● **What you are asked to do**:
Substitute "option" for "feature" in the rows starting with the line containing "1070x674 pixels." and going on through the end of the rows, leaving everything else unchanged and omitting the pictures.

● **Supplied information**:

** start **

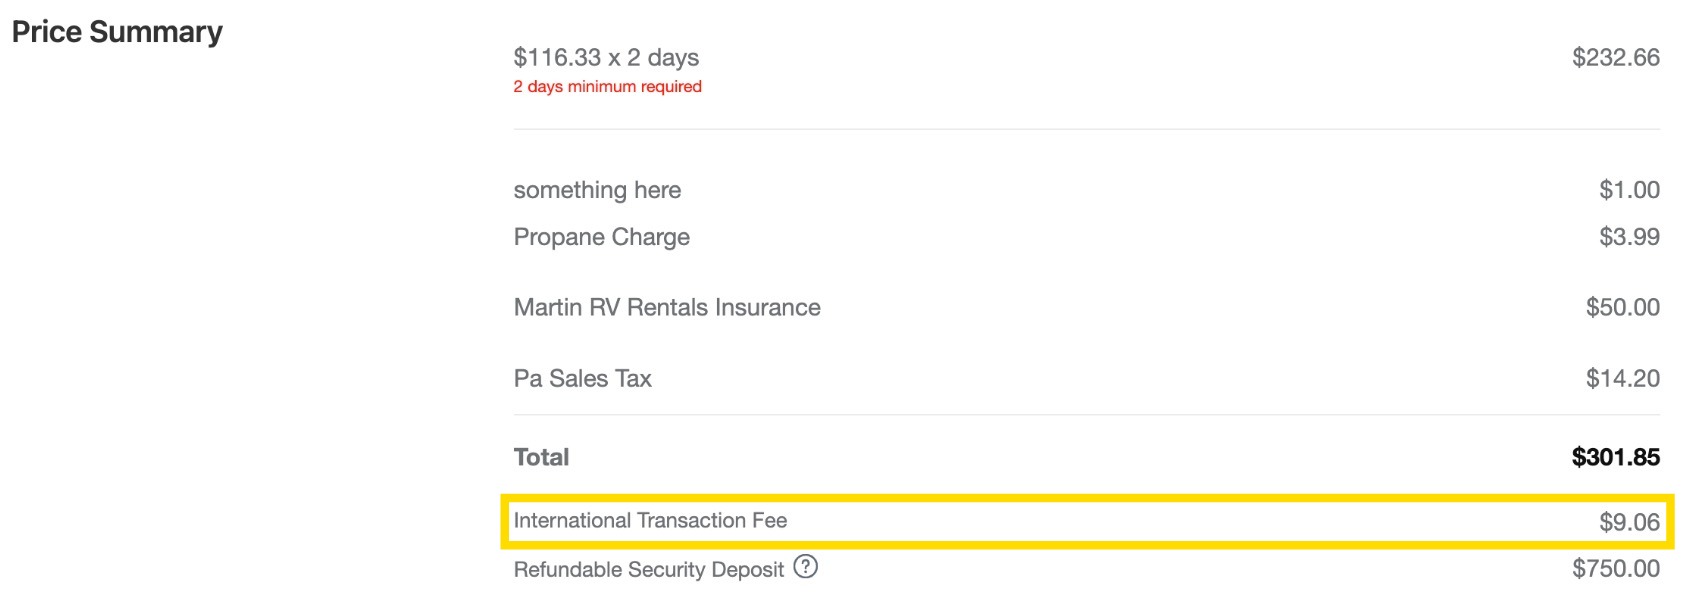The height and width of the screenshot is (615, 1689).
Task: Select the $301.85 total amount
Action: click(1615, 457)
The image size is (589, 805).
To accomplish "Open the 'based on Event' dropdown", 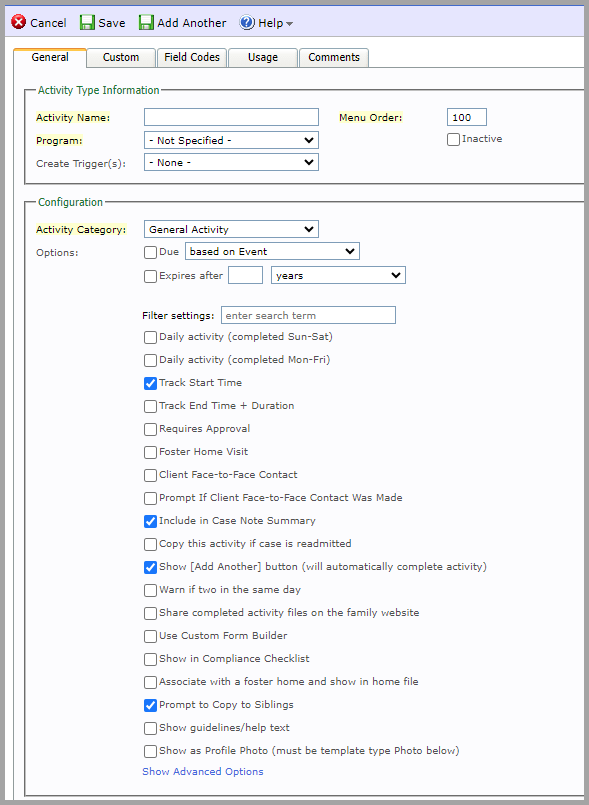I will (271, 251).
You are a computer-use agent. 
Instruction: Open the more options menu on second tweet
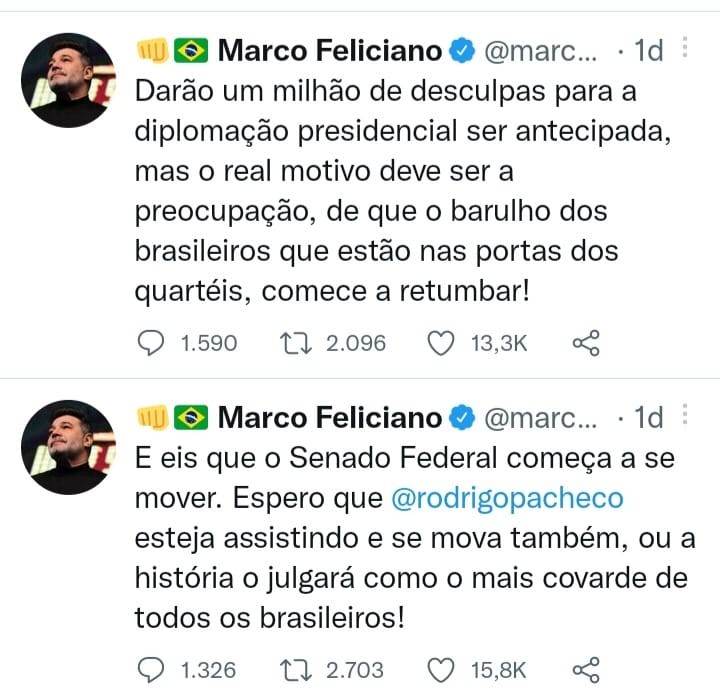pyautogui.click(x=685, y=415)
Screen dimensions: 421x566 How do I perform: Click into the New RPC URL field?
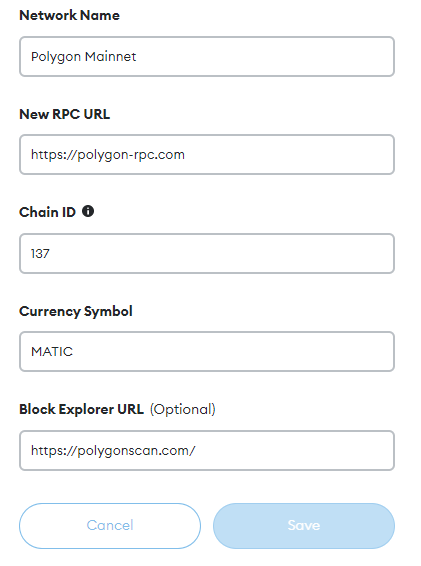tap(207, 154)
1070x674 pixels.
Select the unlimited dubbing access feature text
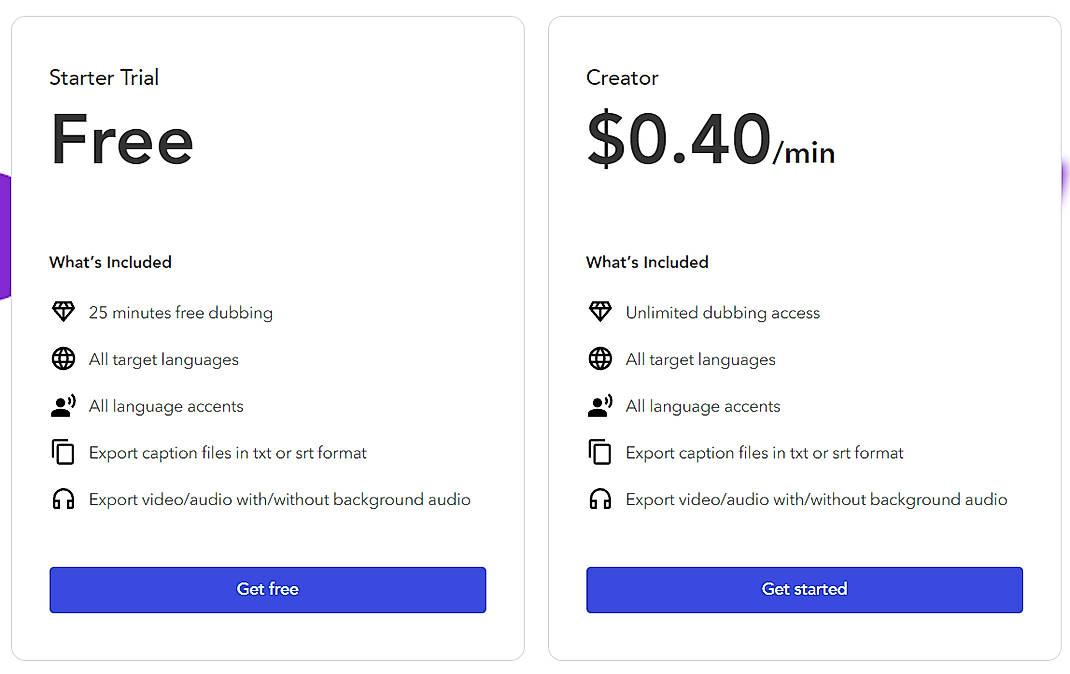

** end **

● **Answer to the task**:
1070x674 pixels.
Select the unlimited dubbing access option text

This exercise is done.